• **What to do**: All of the data is to be restated word for word.

====

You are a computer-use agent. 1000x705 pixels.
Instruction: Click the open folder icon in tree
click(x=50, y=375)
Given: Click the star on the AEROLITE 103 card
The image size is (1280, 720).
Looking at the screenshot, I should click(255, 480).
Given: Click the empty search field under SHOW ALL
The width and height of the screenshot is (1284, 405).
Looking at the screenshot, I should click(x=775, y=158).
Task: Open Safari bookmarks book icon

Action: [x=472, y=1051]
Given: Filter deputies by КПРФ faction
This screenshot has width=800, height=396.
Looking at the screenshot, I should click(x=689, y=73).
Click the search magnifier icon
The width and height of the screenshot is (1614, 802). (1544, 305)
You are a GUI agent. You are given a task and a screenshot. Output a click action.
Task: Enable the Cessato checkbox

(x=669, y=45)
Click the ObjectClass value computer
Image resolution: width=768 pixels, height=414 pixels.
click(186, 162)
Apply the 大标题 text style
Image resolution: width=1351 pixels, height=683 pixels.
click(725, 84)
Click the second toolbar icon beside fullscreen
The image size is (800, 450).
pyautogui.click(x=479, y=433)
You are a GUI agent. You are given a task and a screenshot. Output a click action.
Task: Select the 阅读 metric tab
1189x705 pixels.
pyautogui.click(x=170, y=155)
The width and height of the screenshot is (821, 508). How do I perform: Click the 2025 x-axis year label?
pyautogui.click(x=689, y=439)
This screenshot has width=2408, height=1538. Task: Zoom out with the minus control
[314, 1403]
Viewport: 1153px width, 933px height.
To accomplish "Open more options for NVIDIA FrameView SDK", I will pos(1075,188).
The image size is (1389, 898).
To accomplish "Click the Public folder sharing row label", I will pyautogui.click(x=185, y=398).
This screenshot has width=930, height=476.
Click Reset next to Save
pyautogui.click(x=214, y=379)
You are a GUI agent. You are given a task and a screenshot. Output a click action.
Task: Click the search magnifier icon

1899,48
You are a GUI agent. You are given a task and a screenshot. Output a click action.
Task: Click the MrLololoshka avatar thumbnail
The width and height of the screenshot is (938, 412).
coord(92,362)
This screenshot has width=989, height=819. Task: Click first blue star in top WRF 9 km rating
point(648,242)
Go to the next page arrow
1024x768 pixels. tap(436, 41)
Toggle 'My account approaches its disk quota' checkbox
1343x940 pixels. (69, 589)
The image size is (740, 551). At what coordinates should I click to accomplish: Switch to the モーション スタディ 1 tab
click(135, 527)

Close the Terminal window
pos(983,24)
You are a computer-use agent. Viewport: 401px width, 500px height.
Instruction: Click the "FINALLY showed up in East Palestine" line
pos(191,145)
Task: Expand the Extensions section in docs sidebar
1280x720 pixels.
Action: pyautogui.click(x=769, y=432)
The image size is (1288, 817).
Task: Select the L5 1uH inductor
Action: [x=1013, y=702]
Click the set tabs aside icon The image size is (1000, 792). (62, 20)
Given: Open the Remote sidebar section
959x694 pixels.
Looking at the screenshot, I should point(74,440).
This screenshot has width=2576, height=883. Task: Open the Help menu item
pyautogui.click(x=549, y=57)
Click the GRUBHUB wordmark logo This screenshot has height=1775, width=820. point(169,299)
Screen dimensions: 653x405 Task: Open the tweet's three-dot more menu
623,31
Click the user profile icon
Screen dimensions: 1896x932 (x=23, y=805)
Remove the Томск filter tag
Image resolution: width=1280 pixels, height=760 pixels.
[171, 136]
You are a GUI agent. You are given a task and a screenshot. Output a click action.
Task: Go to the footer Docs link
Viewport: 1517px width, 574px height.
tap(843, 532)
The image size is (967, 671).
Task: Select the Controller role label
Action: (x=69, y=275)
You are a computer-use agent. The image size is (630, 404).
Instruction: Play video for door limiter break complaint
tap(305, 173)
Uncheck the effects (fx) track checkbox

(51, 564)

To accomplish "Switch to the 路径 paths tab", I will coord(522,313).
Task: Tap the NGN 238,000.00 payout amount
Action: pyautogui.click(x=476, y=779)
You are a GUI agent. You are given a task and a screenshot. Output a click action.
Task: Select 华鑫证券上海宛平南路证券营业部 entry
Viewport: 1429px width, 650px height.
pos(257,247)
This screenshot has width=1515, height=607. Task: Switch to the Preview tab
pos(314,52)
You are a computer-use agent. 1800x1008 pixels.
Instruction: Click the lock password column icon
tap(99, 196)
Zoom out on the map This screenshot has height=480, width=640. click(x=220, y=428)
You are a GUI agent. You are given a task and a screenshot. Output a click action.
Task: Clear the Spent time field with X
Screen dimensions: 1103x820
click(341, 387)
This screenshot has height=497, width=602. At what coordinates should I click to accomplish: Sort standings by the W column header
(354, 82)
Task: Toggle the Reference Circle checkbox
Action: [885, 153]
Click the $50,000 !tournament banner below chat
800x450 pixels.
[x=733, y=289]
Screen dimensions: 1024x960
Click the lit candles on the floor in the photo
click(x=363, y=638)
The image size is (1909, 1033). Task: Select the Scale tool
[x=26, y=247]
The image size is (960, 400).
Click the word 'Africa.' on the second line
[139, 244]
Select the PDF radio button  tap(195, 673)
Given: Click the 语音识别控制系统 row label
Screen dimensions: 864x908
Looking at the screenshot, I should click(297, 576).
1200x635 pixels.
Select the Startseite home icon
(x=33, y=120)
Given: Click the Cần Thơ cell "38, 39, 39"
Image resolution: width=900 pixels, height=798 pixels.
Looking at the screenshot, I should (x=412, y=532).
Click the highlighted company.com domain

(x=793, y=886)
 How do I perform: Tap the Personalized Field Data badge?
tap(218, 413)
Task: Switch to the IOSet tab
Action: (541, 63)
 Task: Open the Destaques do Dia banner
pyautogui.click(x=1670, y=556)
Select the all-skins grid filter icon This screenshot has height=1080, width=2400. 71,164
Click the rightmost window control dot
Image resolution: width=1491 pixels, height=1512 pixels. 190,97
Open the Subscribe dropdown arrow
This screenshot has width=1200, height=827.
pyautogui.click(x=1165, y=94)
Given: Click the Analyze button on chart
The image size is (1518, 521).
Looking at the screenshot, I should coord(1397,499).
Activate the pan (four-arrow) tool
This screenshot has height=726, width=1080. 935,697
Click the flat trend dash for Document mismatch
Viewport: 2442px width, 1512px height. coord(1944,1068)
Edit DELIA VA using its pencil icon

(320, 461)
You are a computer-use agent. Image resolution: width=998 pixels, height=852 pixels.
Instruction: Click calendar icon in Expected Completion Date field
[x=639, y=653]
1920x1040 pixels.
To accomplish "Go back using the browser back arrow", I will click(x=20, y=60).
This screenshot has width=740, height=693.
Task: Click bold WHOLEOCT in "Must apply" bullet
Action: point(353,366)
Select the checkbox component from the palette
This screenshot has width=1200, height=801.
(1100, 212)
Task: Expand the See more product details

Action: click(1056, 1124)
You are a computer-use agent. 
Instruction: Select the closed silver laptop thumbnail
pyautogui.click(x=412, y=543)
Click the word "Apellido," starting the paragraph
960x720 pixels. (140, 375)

====

• **Solution for this problem**:
You are a computer-use agent. 1000x705 pixels.
Instruction: Click the open folder icon in tree
click(x=50, y=375)
Given: Click the star on the AEROLITE 103 card
The image size is (1280, 720).
Looking at the screenshot, I should click(255, 480).
Given: Click the empty search field under SHOW ALL
The width and height of the screenshot is (1284, 405).
Looking at the screenshot, I should click(x=775, y=158).
Task: Open Safari bookmarks book icon

Action: [x=472, y=1051]
Given: Filter deputies by КПРФ faction
This screenshot has width=800, height=396.
Looking at the screenshot, I should click(x=689, y=73).
Click the search magnifier icon
The width and height of the screenshot is (1614, 802). (1544, 305)
You are a GUI agent. You are given a task and a screenshot. Output a click action.
Task: Enable the Cessato checkbox

(x=669, y=45)
Click the ObjectClass value computer
Image resolution: width=768 pixels, height=414 pixels.
click(186, 162)
Apply the 大标题 text style
Image resolution: width=1351 pixels, height=683 pixels.
click(725, 84)
Click the second toolbar icon beside fullscreen
The image size is (800, 450).
pyautogui.click(x=479, y=433)
You are a GUI agent. You are given a task and a screenshot. Output a click action.
Task: Select the 阅读 metric tab
1189x705 pixels.
pyautogui.click(x=170, y=155)
The width and height of the screenshot is (821, 508). How do I perform: Click the 2025 x-axis year label?
pyautogui.click(x=689, y=439)
This screenshot has width=2408, height=1538. Task: Zoom out with the minus control
[314, 1403]
Viewport: 1153px width, 933px height.
To accomplish "Open more options for NVIDIA FrameView SDK", I will pos(1075,188).
The image size is (1389, 898).
To accomplish "Click the Public folder sharing row label", I will pyautogui.click(x=185, y=398).
This screenshot has width=930, height=476.
Click Reset next to Save
pyautogui.click(x=214, y=379)
You are a GUI agent. You are given a task and a screenshot. Output a click action.
Task: Click the search magnifier icon

1899,48
You are a GUI agent. You are given a task and a screenshot. Output a click action.
Task: Click the MrLololoshka avatar thumbnail
The width and height of the screenshot is (938, 412).
coord(92,362)
This screenshot has width=989, height=819. Task: Click first blue star in top WRF 9 km rating
point(648,242)
Go to the next page arrow
1024x768 pixels. tap(436, 41)
Toggle 'My account approaches its disk quota' checkbox
1343x940 pixels. (69, 589)
The image size is (740, 551). At what coordinates should I click to accomplish: Switch to the モーション スタディ 1 tab
click(135, 527)

Close the Terminal window
pos(983,24)
You are a computer-use agent. Viewport: 401px width, 500px height.
Instruction: Click the "FINALLY showed up in East Palestine" line
pos(191,145)
Task: Expand the Extensions section in docs sidebar
1280x720 pixels.
Action: pyautogui.click(x=769, y=432)
The image size is (1288, 817).
Task: Select the L5 1uH inductor
Action: [x=1013, y=702]
Click the set tabs aside icon The image size is (1000, 792). (62, 20)
Given: Open the Remote sidebar section
959x694 pixels.
Looking at the screenshot, I should point(74,440).
This screenshot has width=2576, height=883. Task: Open the Help menu item
pyautogui.click(x=549, y=57)
Click the GRUBHUB wordmark logo This screenshot has height=1775, width=820. point(169,299)
Screen dimensions: 653x405 Task: Open the tweet's three-dot more menu
623,31
Click the user profile icon
Screen dimensions: 1896x932 (x=23, y=805)
Remove the Томск filter tag
Image resolution: width=1280 pixels, height=760 pixels.
[171, 136]
You are a GUI agent. You are given a task and a screenshot. Output a click action.
Task: Go to the footer Docs link
Viewport: 1517px width, 574px height.
tap(843, 532)
The image size is (967, 671).
Task: Select the Controller role label
Action: (x=69, y=275)
You are a computer-use agent. The image size is (630, 404).
Instruction: Play video for door limiter break complaint
tap(305, 173)
Uncheck the effects (fx) track checkbox

(51, 564)

To accomplish "Switch to the 路径 paths tab", I will coord(522,313).
Task: Tap the NGN 238,000.00 payout amount
Action: pyautogui.click(x=476, y=779)
You are a GUI agent. You are given a task and a screenshot. Output a click action.
Task: Select 华鑫证券上海宛平南路证券营业部 entry
Viewport: 1429px width, 650px height.
pos(257,247)
This screenshot has width=1515, height=607. Task: Switch to the Preview tab
pos(314,52)
You are a computer-use agent. 1800x1008 pixels.
Instruction: Click the lock password column icon
tap(99, 196)
Zoom out on the map This screenshot has height=480, width=640. click(x=220, y=428)
You are a GUI agent. You are given a task and a screenshot. Output a click action.
Task: Clear the Spent time field with X
Screen dimensions: 1103x820
click(341, 387)
This screenshot has height=497, width=602. At what coordinates should I click to accomplish: Sort standings by the W column header
(354, 82)
Task: Toggle the Reference Circle checkbox
Action: [885, 153]
Click the $50,000 !tournament banner below chat
800x450 pixels.
[x=733, y=289]
Screen dimensions: 1024x960
Click the lit candles on the floor in the photo
click(x=363, y=638)
The image size is (1909, 1033). Task: Select the Scale tool
[x=26, y=247]
The image size is (960, 400).
Click the word 'Africa.' on the second line
[139, 244]
Select the PDF radio button  tap(195, 673)
Given: Click the 语音识别控制系统 row label
Screen dimensions: 864x908
Looking at the screenshot, I should click(297, 576).
1200x635 pixels.
Select the Startseite home icon
(x=33, y=120)
Given: Click the Cần Thơ cell "38, 39, 39"
Image resolution: width=900 pixels, height=798 pixels.
Looking at the screenshot, I should (x=412, y=532).
Click the highlighted company.com domain

(x=793, y=886)
 How do I perform: Tap the Personalized Field Data badge?
tap(218, 413)
Task: Switch to the IOSet tab
Action: (541, 63)
 Task: Open the Destaques do Dia banner
pyautogui.click(x=1670, y=556)
Select the all-skins grid filter icon This screenshot has height=1080, width=2400. 71,164
Click the rightmost window control dot
Image resolution: width=1491 pixels, height=1512 pixels. 190,97
Open the Subscribe dropdown arrow
This screenshot has width=1200, height=827.
pyautogui.click(x=1165, y=94)
Given: Click the Analyze button on chart
The image size is (1518, 521).
Looking at the screenshot, I should coord(1397,499).
Activate the pan (four-arrow) tool
This screenshot has height=726, width=1080. 935,697
Click the flat trend dash for Document mismatch
Viewport: 2442px width, 1512px height. coord(1944,1068)
Edit DELIA VA using its pencil icon

(320, 461)
You are a computer-use agent. Image resolution: width=998 pixels, height=852 pixels.
Instruction: Click calendar icon in Expected Completion Date field
[x=639, y=653]
1920x1040 pixels.
To accomplish "Go back using the browser back arrow", I will click(x=20, y=60).
This screenshot has width=740, height=693.
Task: Click bold WHOLEOCT in "Must apply" bullet
Action: point(353,366)
Select the checkbox component from the palette
This screenshot has width=1200, height=801.
(1100, 212)
Task: Expand the See more product details

Action: click(1056, 1124)
You are a computer-use agent. 
Instruction: Select the closed silver laptop thumbnail
pyautogui.click(x=412, y=543)
Click the word "Apellido," starting the paragraph
960x720 pixels. (140, 375)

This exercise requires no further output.